Sterling SEZ and Infrastructure Finance case

In this case12,
the Corporate Insolvency Resolution Process had commenced. The application of
the financial creditor initiating the Corporate Insolvency Resolution Process
was admitted, the Resolution Professional was appointed and moratorium was
declared.

 

The Enforcement
Directorate attached the assets of the corporate debtor. The Resolution
Professional informed the ED about the declaration of moratorium and sought
withdrawal of the attachment. However, the ED contended that the attached
properties constituted ‘proceeds of crime’ and, therefore, moratorium would not
be applicable to the proceedings under the PMLA. The adjudicating authority
under the Code was called upon to decide whether proceedings before the PMLA
Court in respect of attachment of properties were merely civil proceedings and,
accordingly, the adjudicating authority under the PMLA had no jurisdiction to
attach properties of the corporate debtor undergoing the Corporate Insolvency
Resolution Process.

 

After examining the relevant provisions of the Code and the PMLA, the
Adjudicating Authority under the Code held that the Adjudicating Authority
under the PMLA had no jurisdiction to attach properties of the corporate debtor
undergoing the Corporate Insolvency Resolution Process.

 

It also held that
the attachment order passed under the PMLA was non-est in law since it
was hit by declaration of moratorium under the Code. Accordingly, it was
finally held that the Resolution Professional could proceed to take charge of the properties as if there was no attachment order.

 

GOVERNMENT’S APPROACH

After completing
the resolution under the Code, several bidders faced demands from different
government authorities. The biggest concern, however, was the threat of
attachment under PMLA.

 

A number of
representations have been made by bidders to the Ministry of Corporate Affairs
on the issues pertaining to the PMLA, especially with regard to the attachment
of property.

 

In a holistic view
of the matter, it is suggested that the PMLA should either be amended or the
bidder should be allowed to revise the bid to the extent of the liability in
respect of the alleged ‘proceeds of crime’. The amount may be put in an escrow
account.

 

Government has taken cognisance of
this issue and has sought to amend the Code in December, 2019 to ring-fence the
prospective bidder for stressed assets against the liability for prior
offences.

 

__________________________________________-

1   Neeraj Jain vs. Yes Bank Ltd. (2019) 106
taxmann.com 35 (NCLAT)

2   Solidaire India Ltd. vs.

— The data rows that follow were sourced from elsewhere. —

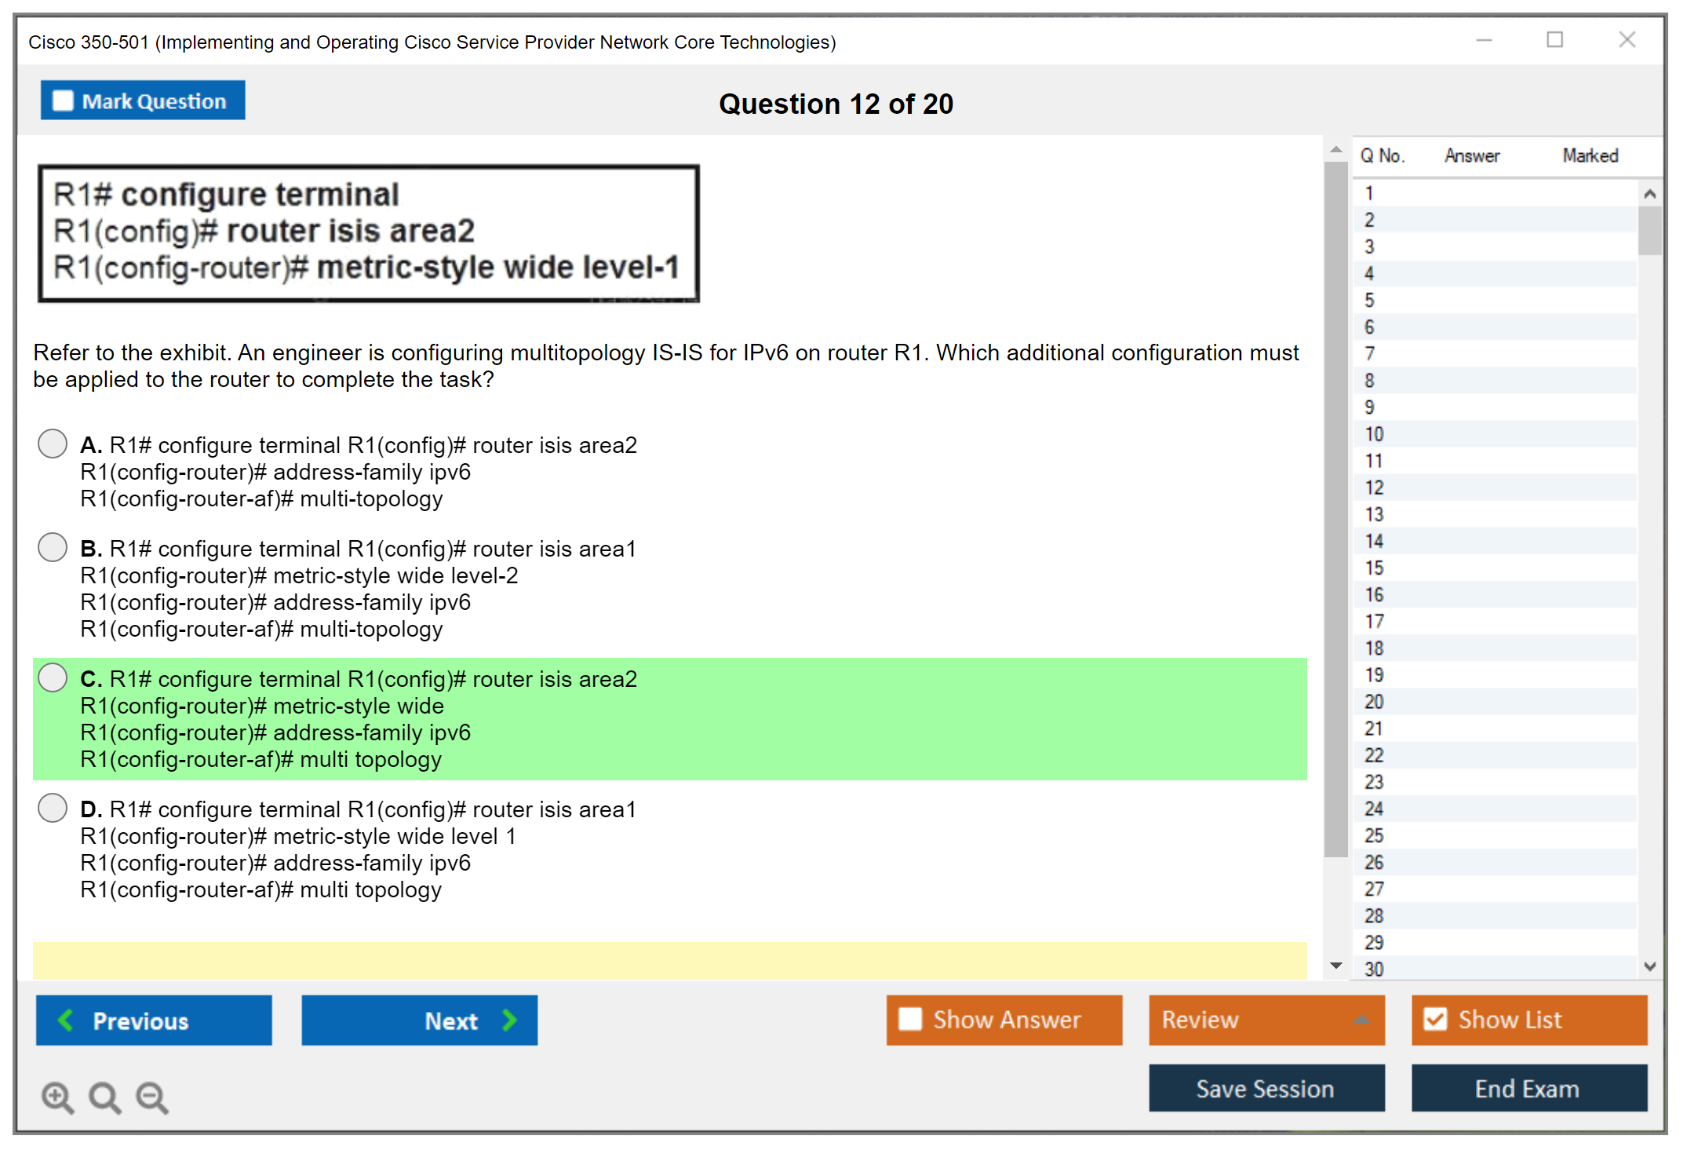Screen dimensions: 1687x1154
Task: Choose answer option C radio button
Action: [x=53, y=677]
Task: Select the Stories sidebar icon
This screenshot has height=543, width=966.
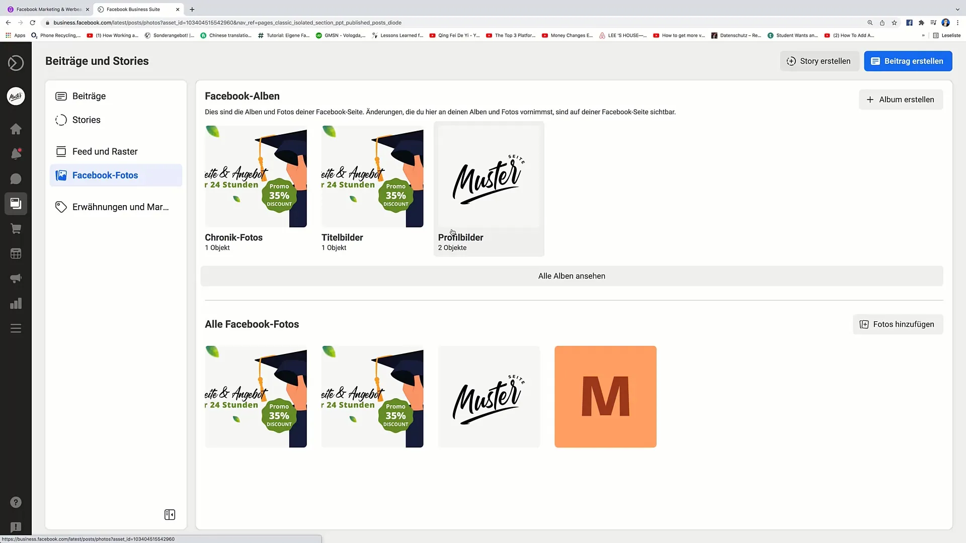Action: (61, 120)
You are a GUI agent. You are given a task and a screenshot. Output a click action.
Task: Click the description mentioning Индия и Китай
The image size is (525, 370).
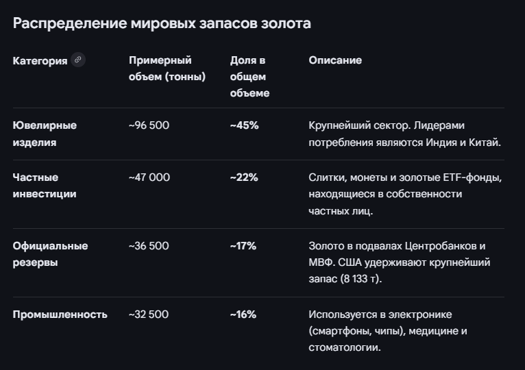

Fair Growth AIR 2001
SC 958; Raman Ispat (P) Ltd. vs. Executive Engineer (Paschimanchal Vidyut
Vitran Nigam Ltd.) (2018) 97 taxmann.com 223 (NCLT-All).

3   Bank of India vs. Ketan Parekh AIR 2008 SC
2361; (2008) 8 SCC 148

4      Siddhi Vinayak Logistic Ltd. vs. Dy.
Director, DoE, Mumbai (2019) 101 taxmann.com 491 (PMLA-AT)

5   Anil Goel, Liquidator, Rotomac Global (P)
Ltd. vs. Ms Ramanjit Kaur Sethi, Dy. Director, DoE (2019) 102 taxmann.com 152
(NCLT-All)

6   Varrsana Ispat Ltd. vs. Dy. Director, DoE
(2019) 108 taxmann.com 96 (NCL-AT) Per contra Asset Reconstruction Co. (India)
Ltd. (ARCIL) vs. Dy. Director (2019) 109 taxmann.com 192 (NCLT-Hyd.)

7   Varrsana Ispat Ltd. vs. Dy. Director, DoE
(2019) 108 taxmann.com 96 (NCL-AT)

8      PMT Machines Ltd. vs. Dy. Director, DoE
(2019) 111 taxmann.com 362 (PMLA-AT)

9 (2019] 104 taxmann.com 49 (Delhi)

10 Rotomac Global (P) Ltd. vs. Dy. Director, DoE
[2019] 108 taxmann.com 397 (NCLAT)


11 PMT Machines Ltd. vs. Dy. Director, DoE (2019) 111 taxmann.com 362
(PMLA-AT)

12 SREI Infrastructure Finance Ltd. vs. Sterling SEZ
& Infrastructure Finance Ltd. [2019] 105 taxmann.com 167 (NCLT – Mum.)